La idea, que incluye un nivel de sofisticación que no ha sido analizado con profundidad, implica construir la imagen “del destruido, del deteriorado como ejemplo, como forma de propaganda”, ahonda Invernizzi. Por eso, que ellos perdieran los dientes, que salieran con las articulaciones debilitadas, con los sistemas digestivos devastados, locos y vacilantes, no era meramente perversión. No se trataba de simple castigo al azar. Eran políticas de romper y quebrar al militante a futuro. De ejemplificar. De mutilar el deseo por venir. De abortar la pasión antes de que naciera.
La construcción de la locura como evidencia, extendida durante gran parte de la vida –en algunos en la totalidad- implica una continuidad de la cárcel y de la tortura en un cuerpo que no pudo ser aprehendido por la libertad. Un delito de lesa humanidad. No acabó para ellos hasta la muerte. No acaba para los que aún siguen vivos.
La historia de Eduardo Schiavoni (fragmento)
“Un libro de literatura. La biblia. Un diccionario. Dos cuadernos de anotaciones personales. Doce cartas de familiares. Un sobre con una foto. Una estampa religiosa. Un estuche con un par de lentes. Una lapicera. Una caja con fósforos. Tres pulóveres. Una polera mostaza. Dos camisas, cinco calzoncillos, seis pares de medias, cuatro pañuelos. Dos mates paraguayos. Una brocha. Una máquina de afeitar Prestobarba. Un cepillo de dientes. Un pomo de crema dental. Un paquete de sal fina. Un desodorante en barra. Cuatro camisetas.
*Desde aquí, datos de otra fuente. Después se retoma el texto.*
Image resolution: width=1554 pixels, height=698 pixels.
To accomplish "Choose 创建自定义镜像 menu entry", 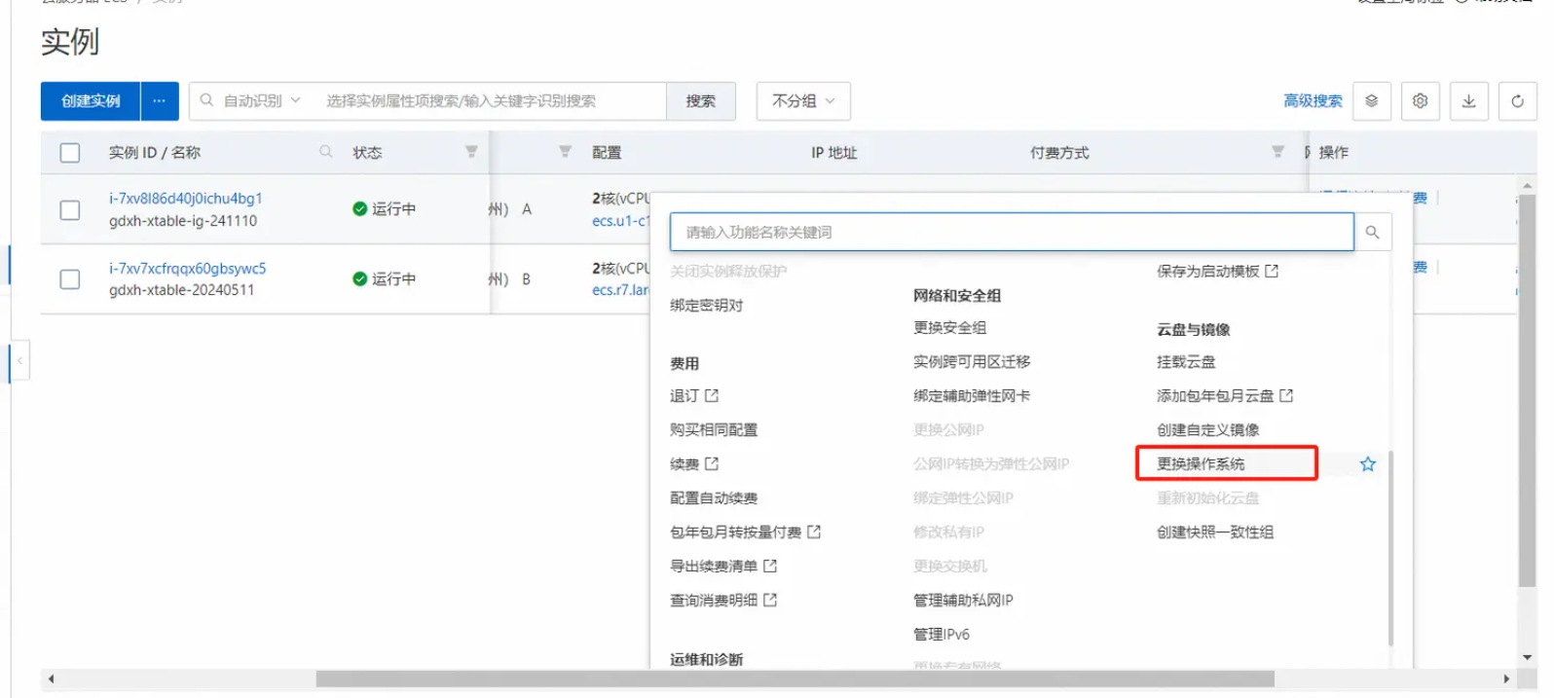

“Ese era el patrimonio de Eduardo Schiavoni. El capital que retiraron de su celda los carceleros el 10 de julio de 1980. Los bienes de un hombre debilitado, fragilizado y manipulado con medicación psiquiátrica hasta lograr una muerte con la que ninguno de ellos se manchó las manos. La sábana con la que se colgó “Lalo” (para su familia) o “El Pelado” (para la militancia), fue anudada metódica y sistemáticamente por el poder penitenciario para que él, más temprano que tarde, solo tuviera que rodeársela al cuello. Solo, con una soledad milimétricamente decidida por los penitenciarios en Caseros –una perfecta maquinaria de enloquecimiento-, medicado psiquiátricamente con drogas que le suministraban y le quitaban con una precisión minuciosa, desbordado por la abstinencia hasta el colapso”.